Among the listed possibilities to split the app.py into multiple files, I found this approach to be the most simple and straigth forward. It's worth to mention that if you import request and session from flask, you can access the request details and the session in views.py.
Any serious reason to not use this and use Blueprints instead? This looks so easy.
@Banik, It does look easy, but it will most likely become cumbersome, if you'll be adding dozens or more routes. With the Blueprints you'll be just defining a few Blueprint names. Not to mention, that each Blueprint also allows you to specify its own special folders, like static and templates, so you could keep them more organized and separated from each other.
17

I would like to recommend flask-empty at GitHub.

It provides an easy way to understand Blueprints, multiple views and extensions.

Comments

15

If you need split blueprint to separate files you can use snippet:

# app.py

from blueprint_module import blueprint

app = Flask(__name__)
app.register_blueprint(blueprint)
# blueprint_module\__init__.py

from flask import Blueprint

blueprint = Blueprint('my_blueprint', __name__)

from . import page
# blueprint_module\page.py

from . import blueprint

@blueprint.route("/url", methods=['GET'])
def hello():
  return 'hello world'

3 Comments

Note: add text in blueprint_module/__init__.py
This reminds me a lot on how Express for node suggests to organize the service routes. Great answer.
did not work for me. I have to correct the import for app.py from blueprint_module.page import blueprint
7

Dividing the app into blueprints is a great idea. However, if this isn't enough, and if you want to then divide the Blueprint itself into multiple py files, this is also possible using the regular Python module import system, and then looping through all the routes that get imported from the other files.

I created a Gist with the code for doing this:

https://gist.github.com/Jaza/61f879f577bc9d06029e

As far as I'm aware, this is the only feasible way to divide up a Blueprint at the moment.
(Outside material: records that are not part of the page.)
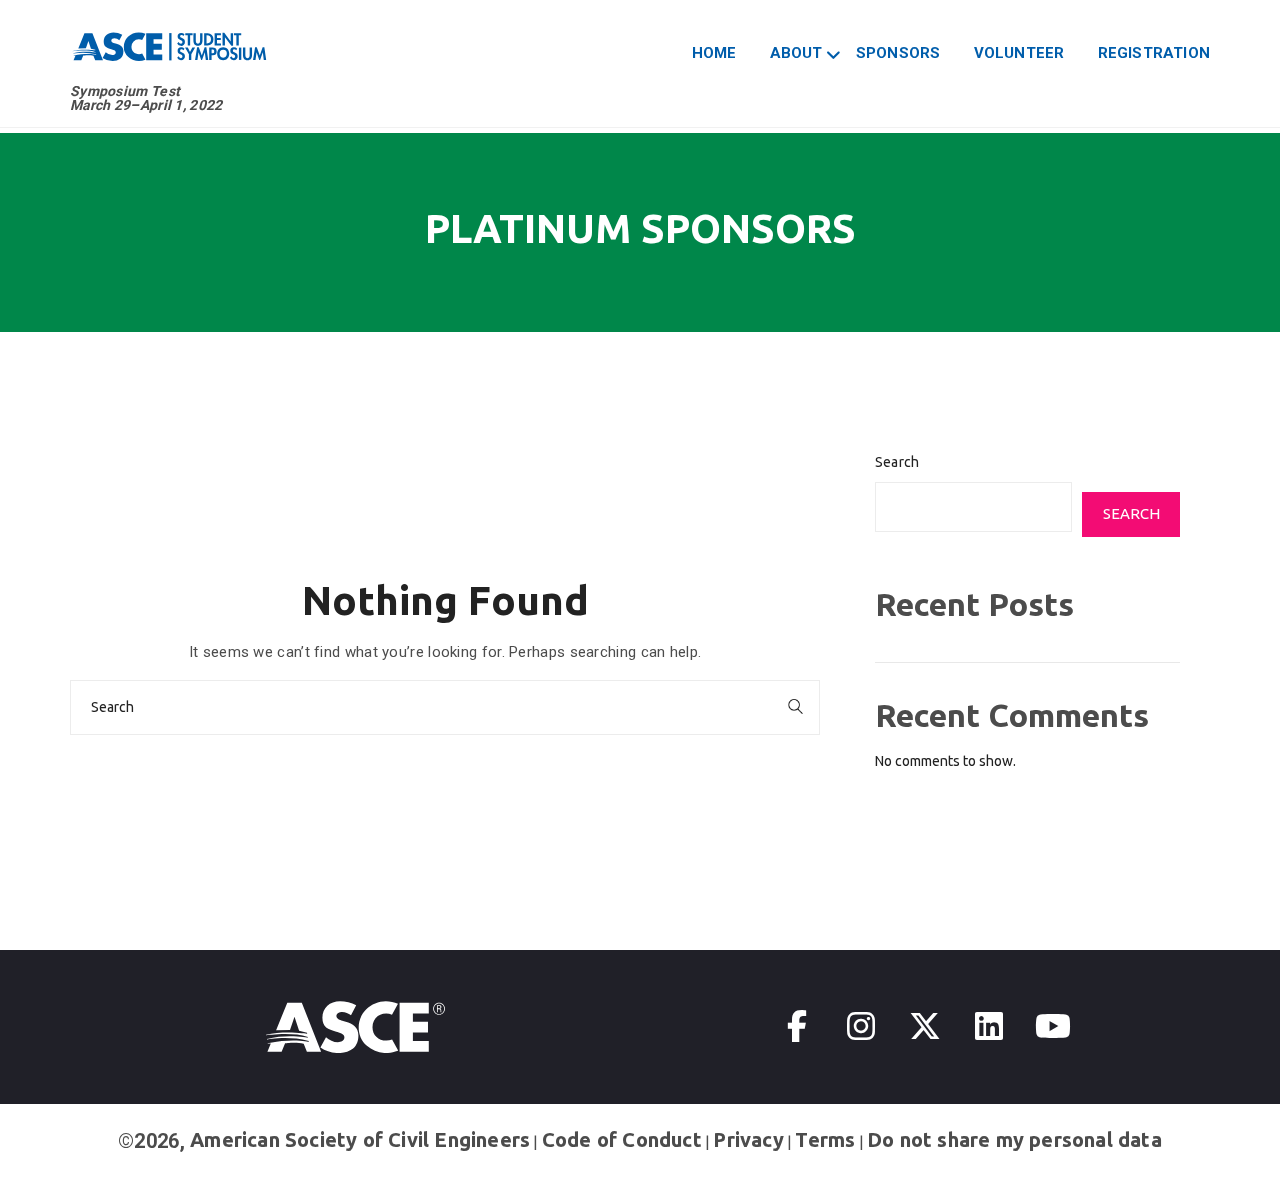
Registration (1154, 53)
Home (714, 53)
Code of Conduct (622, 1139)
It's not possible to create "sub-blueprints" in Flask, although there's an issue open with a lot of discussion about this:

https://github.com/mitsuhiko/flask/issues/593

Also, even if it were possible (and it's probably do-able using some of the snippets from that issue thread), sub-blueprints may be too restrictive for your use case anyway - e.g. if you don't want all the routes in a sub-module to have the same URL sub-prefix.

Comments

0

I found a simpler alternatives than the current top 3 answers which I ended up not using because:

  1. The Blueprint approach in the first answer is an overkill for small apps.

  2. The package approach in the second answer has an ugly circular import, and import your_module annoyingly cannot be at the top of the app.py file.

  3. The Centralized URL Map is fine but I don't like the fact that centralized routes are separated from their views.

It turns out, there is a simpler fix to #2. Just move the app object into its own module (named app_factory.py, for example), and then have every other modules import that app_factory.py

For example.

app_factory.py

from flask import Flask

app = Flask(__name__)

and in your view files, import app like this:

view1.py

from app_factory import app

@app.route('/test', methods=['GET'])
def test():
    return 'it works!'

and in your main file app.py, import all the building blocks as you normal would, like:

app.py

from app_factory import app
import view1  # This can be put at the beginning of this file

@app.route('/')
def index():
    return 'hello world'

It works from my side.

Comments

-1

The solution is very simple. Make a new file and put app in that file. Then you could import that file anywhere. for example, in A.py app = Flask(name)

in B.py and C.py from A import *

1 Comment

You should avoid from something import * as it makes it difficult to follow what you’re importing.